Task to complete:
When you reach the line holding "Click View all projects link", please begin to restate the lines word for word and continue through the last one in the material, excluding pictures.

Supplied data:
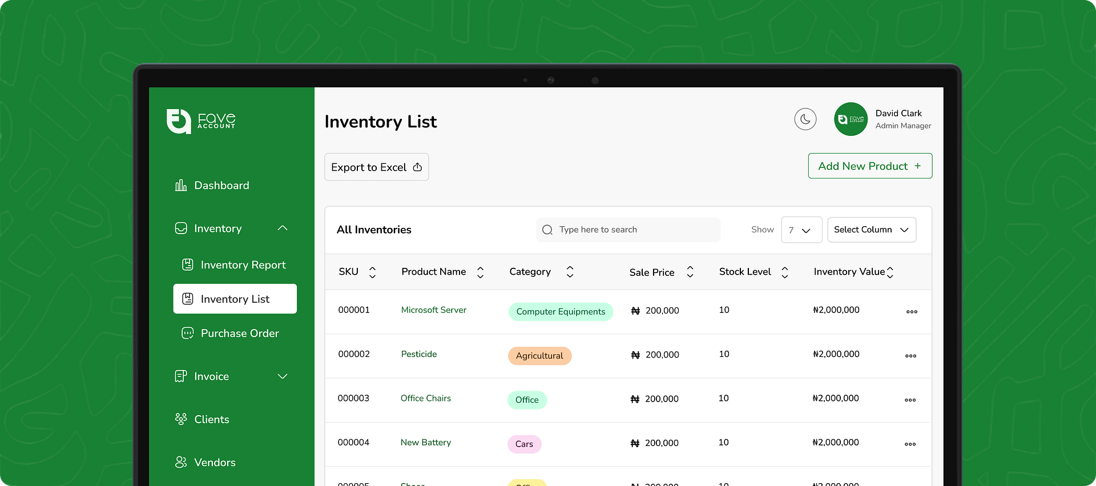Go to the Vendors section
This screenshot has height=486, width=1096.
tap(214, 463)
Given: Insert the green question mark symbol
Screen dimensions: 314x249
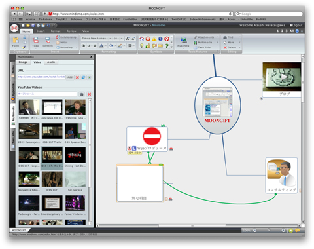Looking at the screenshot, I should [x=167, y=45].
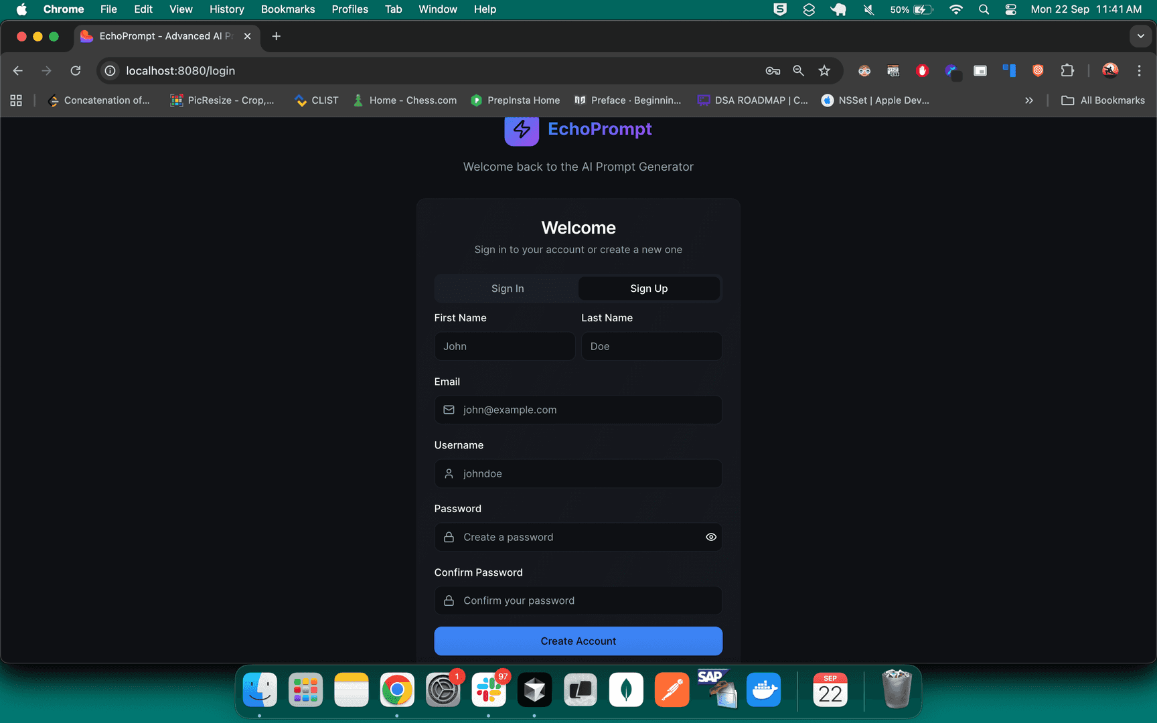Switch to the Sign In tab
Viewport: 1157px width, 723px height.
[508, 289]
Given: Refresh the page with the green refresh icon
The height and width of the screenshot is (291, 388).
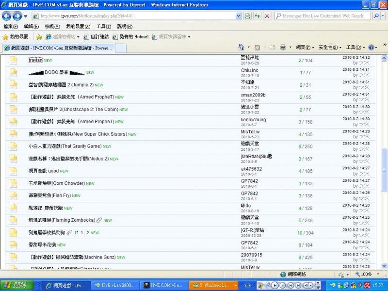Looking at the screenshot, I should [257, 16].
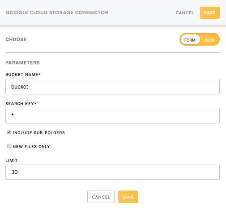Click the bottom Save button
226x208 pixels.
click(x=128, y=197)
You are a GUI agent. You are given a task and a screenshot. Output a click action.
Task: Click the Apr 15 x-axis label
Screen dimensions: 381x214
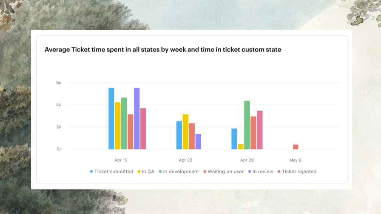tap(121, 160)
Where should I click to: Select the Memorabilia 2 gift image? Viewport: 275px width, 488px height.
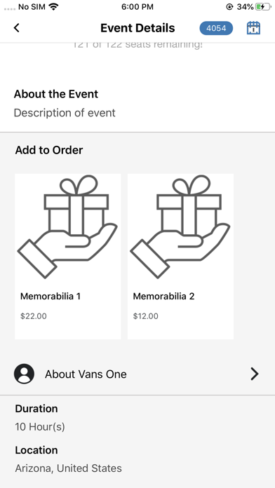(180, 226)
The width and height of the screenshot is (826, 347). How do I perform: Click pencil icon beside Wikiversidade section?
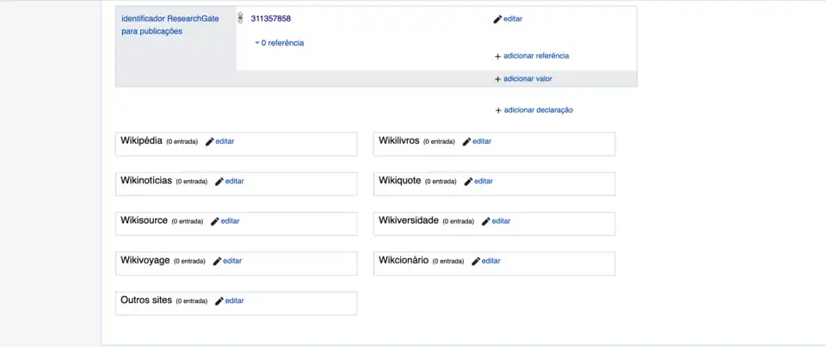point(486,221)
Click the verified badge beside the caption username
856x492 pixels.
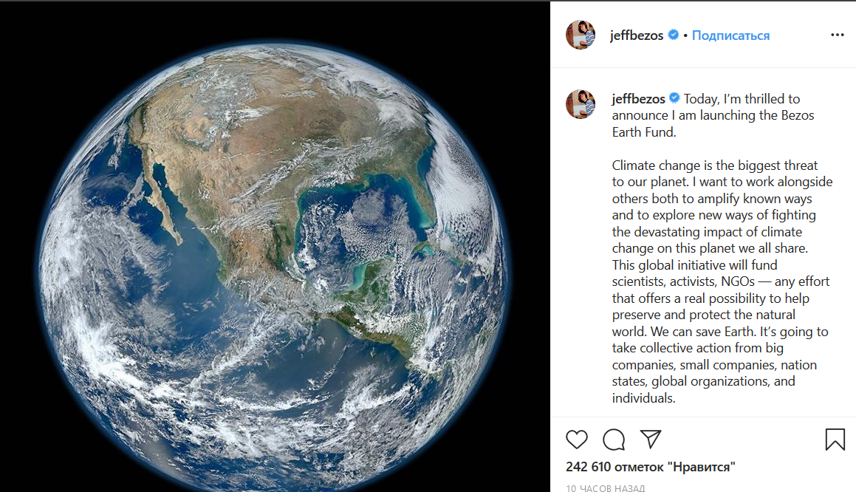click(x=674, y=98)
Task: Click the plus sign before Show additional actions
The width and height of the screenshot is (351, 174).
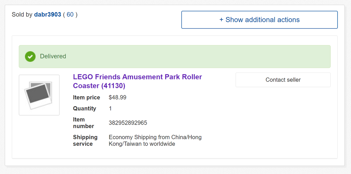Action: tap(221, 20)
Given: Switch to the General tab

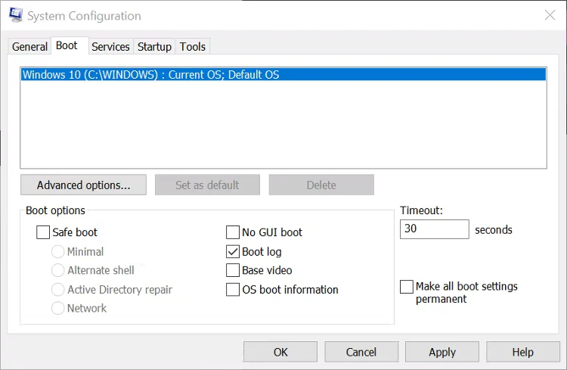Looking at the screenshot, I should pyautogui.click(x=30, y=47).
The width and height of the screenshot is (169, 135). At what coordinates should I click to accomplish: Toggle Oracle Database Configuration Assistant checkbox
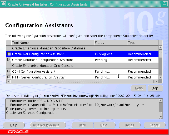point(9,60)
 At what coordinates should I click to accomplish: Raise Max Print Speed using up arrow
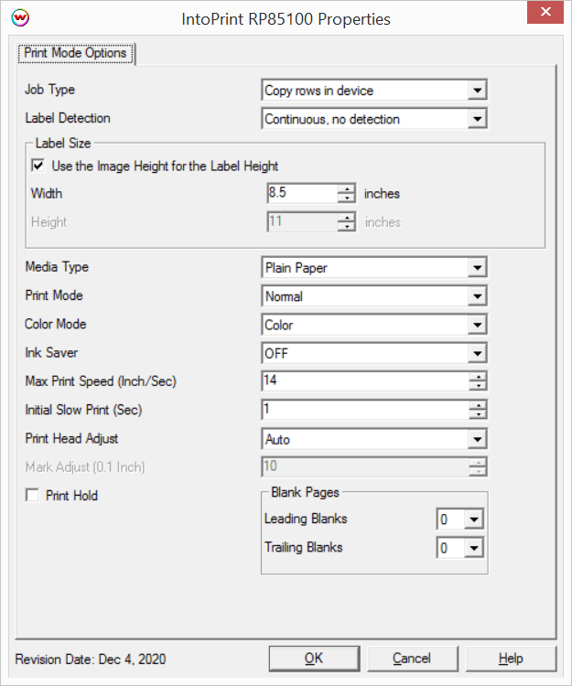point(478,376)
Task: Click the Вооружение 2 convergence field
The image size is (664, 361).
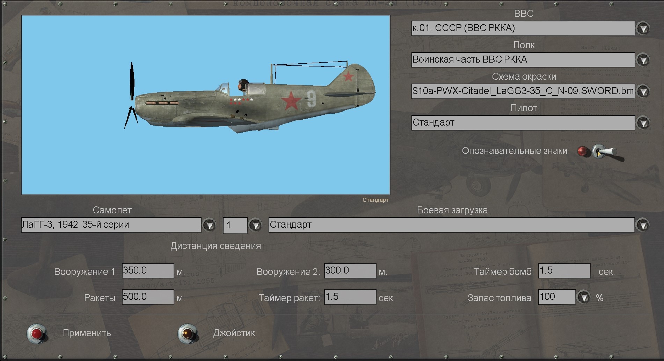Action: pyautogui.click(x=350, y=271)
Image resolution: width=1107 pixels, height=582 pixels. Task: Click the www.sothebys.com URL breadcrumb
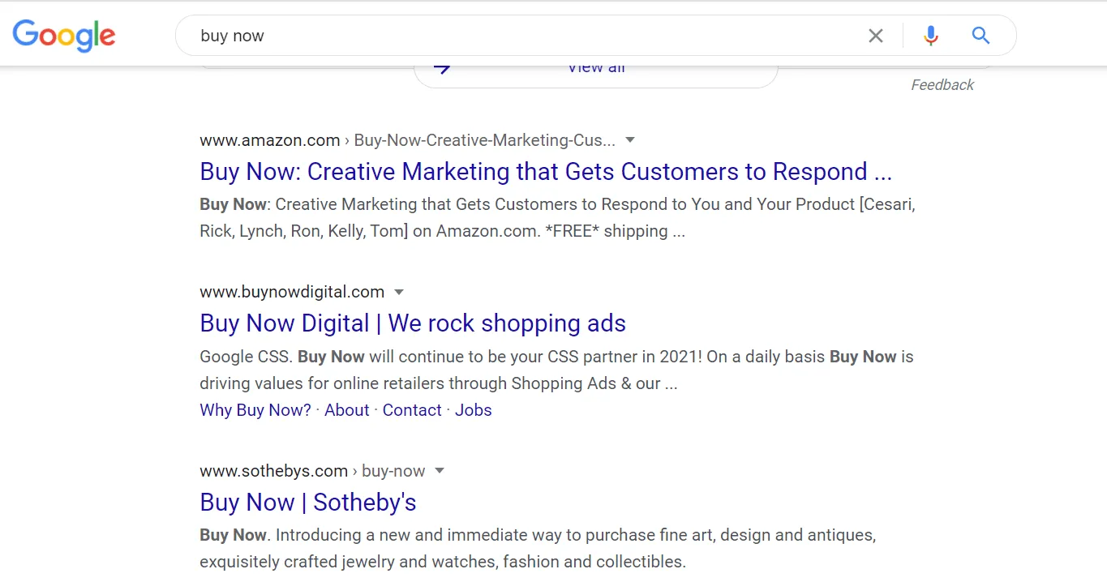click(x=273, y=471)
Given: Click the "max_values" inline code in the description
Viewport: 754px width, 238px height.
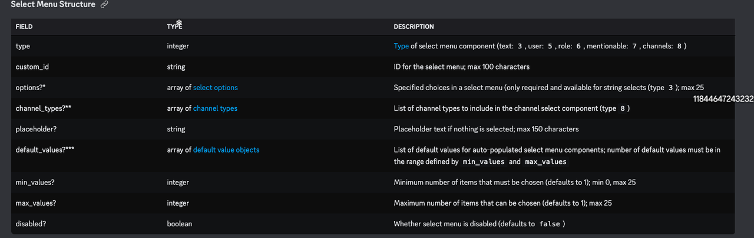Looking at the screenshot, I should pyautogui.click(x=545, y=161).
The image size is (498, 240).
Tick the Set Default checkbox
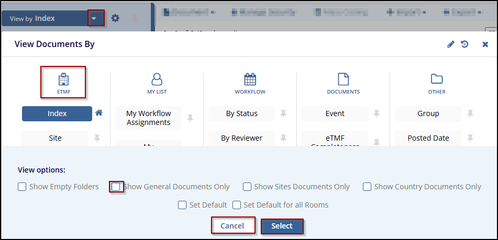coord(182,205)
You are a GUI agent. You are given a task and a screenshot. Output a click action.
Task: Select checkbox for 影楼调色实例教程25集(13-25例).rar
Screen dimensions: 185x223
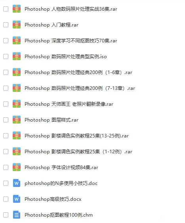click(6, 136)
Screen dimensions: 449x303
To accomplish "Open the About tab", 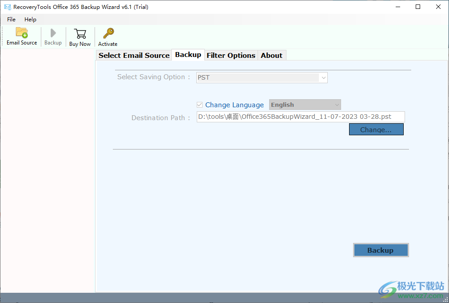I will [271, 55].
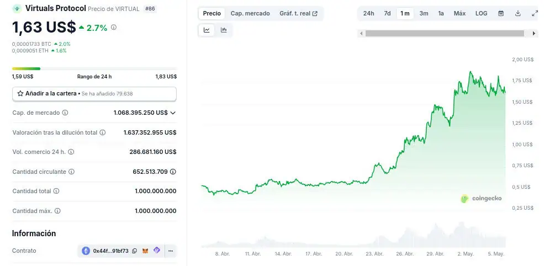Expand the market cap value chevron

(173, 113)
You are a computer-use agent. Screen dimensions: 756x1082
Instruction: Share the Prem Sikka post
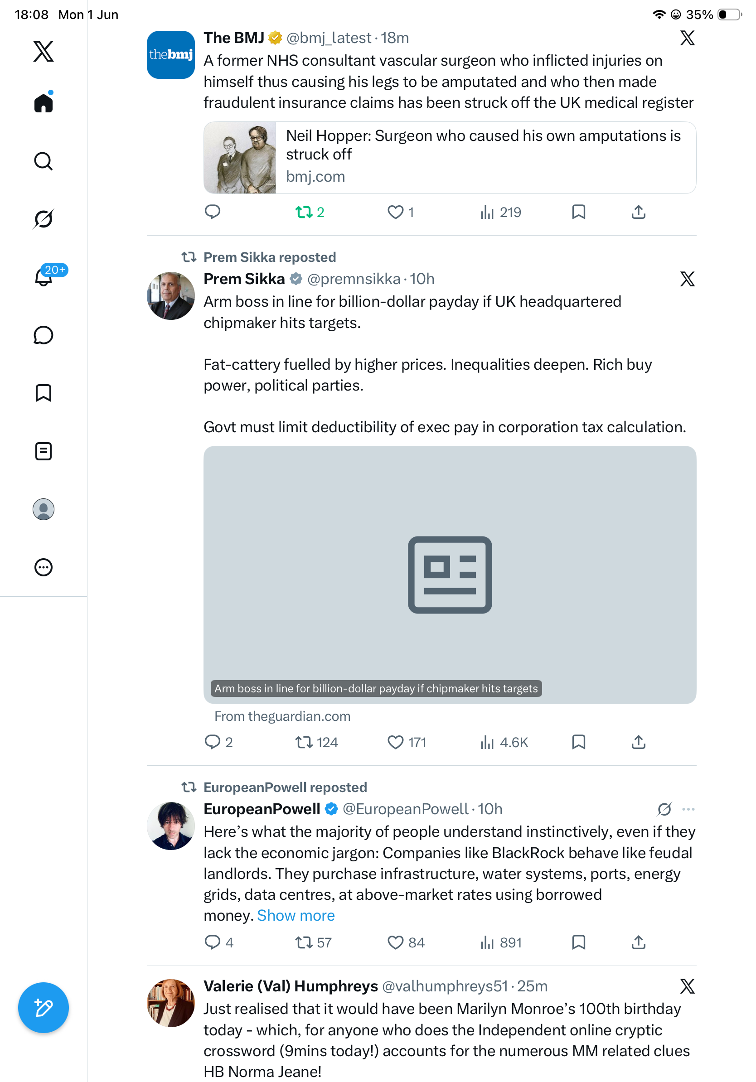point(638,742)
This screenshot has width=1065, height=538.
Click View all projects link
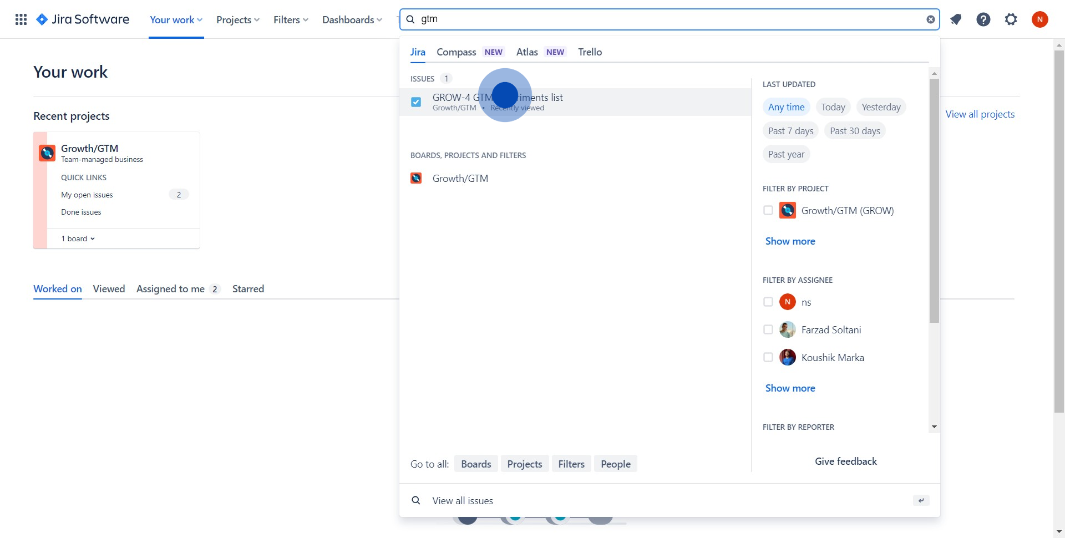pyautogui.click(x=980, y=114)
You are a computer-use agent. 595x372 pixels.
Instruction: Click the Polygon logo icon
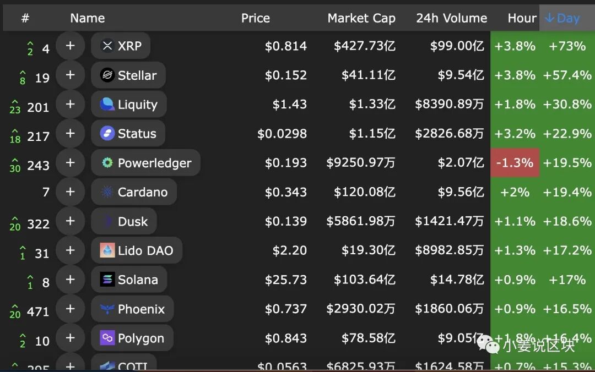click(x=107, y=338)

Solution for this task:
Click View all projects link
pyautogui.click(x=980, y=114)
You are a computer-use agent. 595x372 pixels.
Instruction: Click the Polygon logo icon
click(x=107, y=338)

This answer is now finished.